Apart from when we're swept up in the tempest of a vivid dream, writing is the one time our minds are truly free, when the fetters of reality are loosened and our spirits can roam whither they will. It's a glorious feeling to be embraced by the whirlwind of creation, almost god-like. Of course it can be maddening and chaotic too, but that's just part of being human — we're maddening and chaotic creatures. At its best, though, the writer invests a part of his soul in each and every word; his life-force makes each page pulse with vitality, each sentence shine with an inner light. 

However dull my wits, this is what I aspire to whenever I commit words to paper. I don't expect to succeed - I'm an uneducated pleb after all. But I try. Even if greatness is totally beyond my capabilities, it's something worth striving for - why continue breathing if transcendence is forever out of reach?

I believe great fiction to be on a par with the work of the Old Masters. Am I alone in my delusion?


----------



## AParker (Jun 3, 2011)

I'm not quite sure your argument is what you think it is.  You mention the Old Masters, and say that fiction being an equivalent to there work is part of why you feel that painstaking research adds nothing or even detracts from fantastic fiction.

I would point out that many of the Old Masters weren't prone to shy away from research.  Da Vinci's instructor in painting insisted that he study anatomy before he even picked up a brush.  Michelangelo approached this issue on his own, dissecting corpses in a church basement to teach himself.  I'm not saying if you want to write a story about doctors you have to put yourself through medical school first, but I don't think some basic fact checking would be a bad idea.


----------



## At Dusk I Reign (Jun 3, 2011)

AParker said:


> You mention the Old Masters, and say that fiction being an equivalent to there work is part of why you feel that painstaking research adds nothing or even detracts from fantastic fiction.



The only equivalence I recognise revolves around how each work is perceived as a final product. I used the Masters' work as an example of what many people consider art to be, that's all. I could've used Damien Hirst but I'm not into formaldehyde. Painting and writing are two different disciplines.



AParker said:


> I would point out that many of the Old Masters weren't prone to shy away from research.

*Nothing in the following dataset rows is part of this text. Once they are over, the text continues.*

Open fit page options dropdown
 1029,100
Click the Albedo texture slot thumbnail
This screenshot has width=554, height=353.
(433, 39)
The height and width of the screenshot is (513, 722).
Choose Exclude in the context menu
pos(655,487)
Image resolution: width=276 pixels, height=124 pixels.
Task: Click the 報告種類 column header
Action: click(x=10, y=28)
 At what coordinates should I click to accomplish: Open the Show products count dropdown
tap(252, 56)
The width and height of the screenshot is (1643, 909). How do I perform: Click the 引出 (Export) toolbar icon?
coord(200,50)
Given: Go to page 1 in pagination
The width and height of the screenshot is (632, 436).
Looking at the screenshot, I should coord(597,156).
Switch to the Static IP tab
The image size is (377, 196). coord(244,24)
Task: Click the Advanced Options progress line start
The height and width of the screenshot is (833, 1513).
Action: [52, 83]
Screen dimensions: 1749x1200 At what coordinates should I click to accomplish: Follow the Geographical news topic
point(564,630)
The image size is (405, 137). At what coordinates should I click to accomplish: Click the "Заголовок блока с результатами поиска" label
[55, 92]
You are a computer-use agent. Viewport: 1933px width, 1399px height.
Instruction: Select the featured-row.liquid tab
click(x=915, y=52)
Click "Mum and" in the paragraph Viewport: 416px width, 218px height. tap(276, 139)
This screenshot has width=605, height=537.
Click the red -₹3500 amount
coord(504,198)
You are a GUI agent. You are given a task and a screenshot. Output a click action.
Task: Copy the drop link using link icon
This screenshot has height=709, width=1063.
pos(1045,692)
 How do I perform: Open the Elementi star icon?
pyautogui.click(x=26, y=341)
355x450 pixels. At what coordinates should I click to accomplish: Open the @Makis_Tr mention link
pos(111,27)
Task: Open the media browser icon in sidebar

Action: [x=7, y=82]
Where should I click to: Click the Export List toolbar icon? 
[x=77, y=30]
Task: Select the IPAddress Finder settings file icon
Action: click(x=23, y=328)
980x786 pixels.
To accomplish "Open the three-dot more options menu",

You're missing the point. My problem with copious research doesn't pertain to painting, it pertains to fantasy fiction, with the emphasis being on the word _fantasy_. The question I pose is whether such a work of fiction can hold its own against what the majority consider to be a work of 'art'.


----------



## tjwell01 (Jun 3, 2011)

Ya, I think you're confusing fiction with non-fiction? Of course fiction is art, and it's not all that factual in nature.


----------



## Donny Bruso (Jun 3, 2011)

I think that art is what we're all striving for every time we put pen to paper or open up the file on our computer. I know I'd certainly like to be able to create the kind of work that people would regard among the 'classic' writers, such as Twain or Dickens.

Unfortunately, I think that is about as far as fiction can realistically go; to be considered as a classic and studied by people as time goes on. I don't see it being preserved in museums and such as painting or sculpture is. And to do so would be meaningless. Each painting or sculpture is unique. Even if Michelangelo were to sculpt the David again, there would be subtle differences between the statues. Books, however, are ideally all alike. Every word is identical in each printing, so there is nothing unique and inherently valuable about any particular copy, save the story that it contains. And the way that is remembered is through 'classic' literature.

Sadly, I don't see anything written in the fantasy genre being elevated to the level I mentioned earlier, save among the people who genuinely love fantasy. Even in school, _Lord of the Rings_ wasn't considered to be 'literature'. Fantasy and Sci-Fi have a stigma attached to them that makes teachers of 'real' literature treat them like the spores of a particularly nasty form of plague.

That being said, I disagree to a certain extent with your statement that Fantasy shouldn't be bogged down by facts. I don't think it should be completely subservient to them, but I believe that a certain commonality with reality is necessary to the story. If your setting and people and flora/fauna are all completely dissimilar, you lack a foundation to start building your disbelief on. I feel an author needs to get the reader to trust you initially with something similar, or very small differences, and then start layering in the more fantastic and outlandish changes. To do so immediately I think it a turn off to the book. It reads like a dream rather than an alternate reality.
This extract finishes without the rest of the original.